Thursday, July 3, 2014

Green Stamps



S&H Green Stamps were trading stamps popular in the United States from the 1930s until the late 1980s. They were distributed as part of a rewards program operated by the Sperry & Hutchinson company. During the 1960s, the rewards catalog printed by the company was the largest publication in the United States and the company issued three times as many stamps as the U.S. Postal Service.  Customers received stamps at the checkout counters of supermarkets, department stores, and gasoline stations that could be redeemed for products in the catalog.

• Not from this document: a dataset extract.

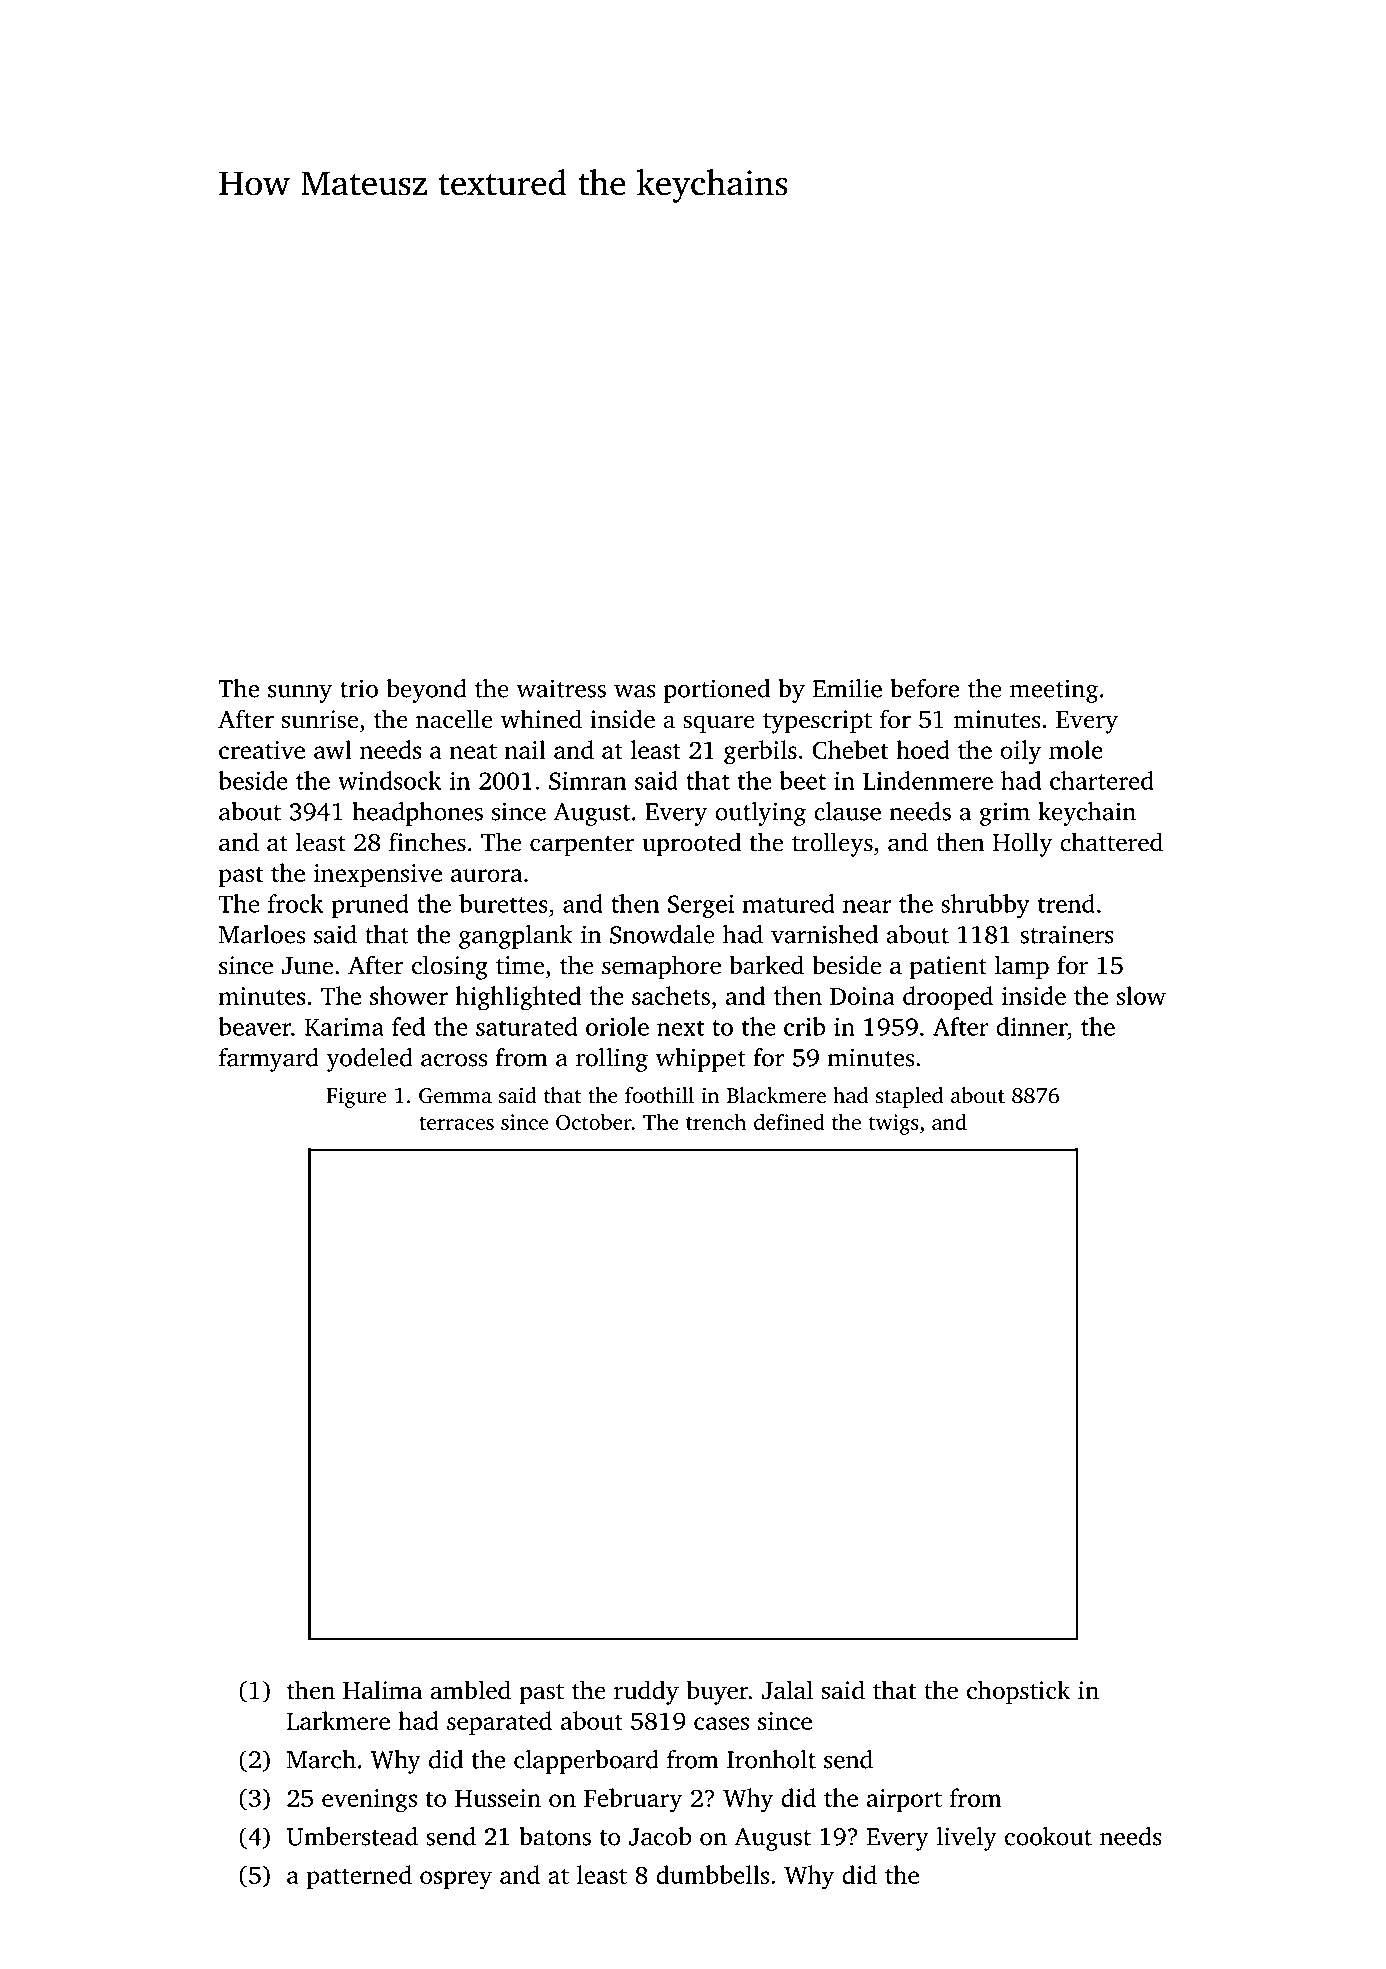  I want to click on highlighted, so click(518, 998).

Scratching at the back of my mind
all those green stamps Aunt Florence saved,
a hundred books enough for something good
who had so little.
They were stolen, an inside job,
Her oldest daughter, is what she thought.
So hurt.  The only time I saw her anything but angry.
Green stamps I saved as a teenage bride
In Norman, Oklahoma.
Enough for an attaché case for my husband
to take to work who was having nooners with a long, tall
woman who lived nearby.
Green stamp rewards did not rekindle passion,
as I had hoped.

Green stamps I took that first time
shopping with my new love
He gave them back.
“No green stamps,” he said,
“Never take green stamps.”
After his mother died inside a garage,
The motor running,
He found a box of green stamp books,
Hundreds, each stamp licked and put in place,
Enough for something really, really good,
Her life work, he said.

Never get green stamps,
You can’t depend on green stamps.

1 comment:

Bev said...

I think about S&H Green Stamps a few times a year when I tell the story of my aunt accusing me of stealing them. I used to fill her books, when I was about 9 y/o. So many stamps it took to get a trade-in. I was happy doing it until one day I was shocked by her accusation and lost interest. Wondering if there was a prevailing fear of family members stealing green stamps. Thanks for the pic of the book and your post, Arupa.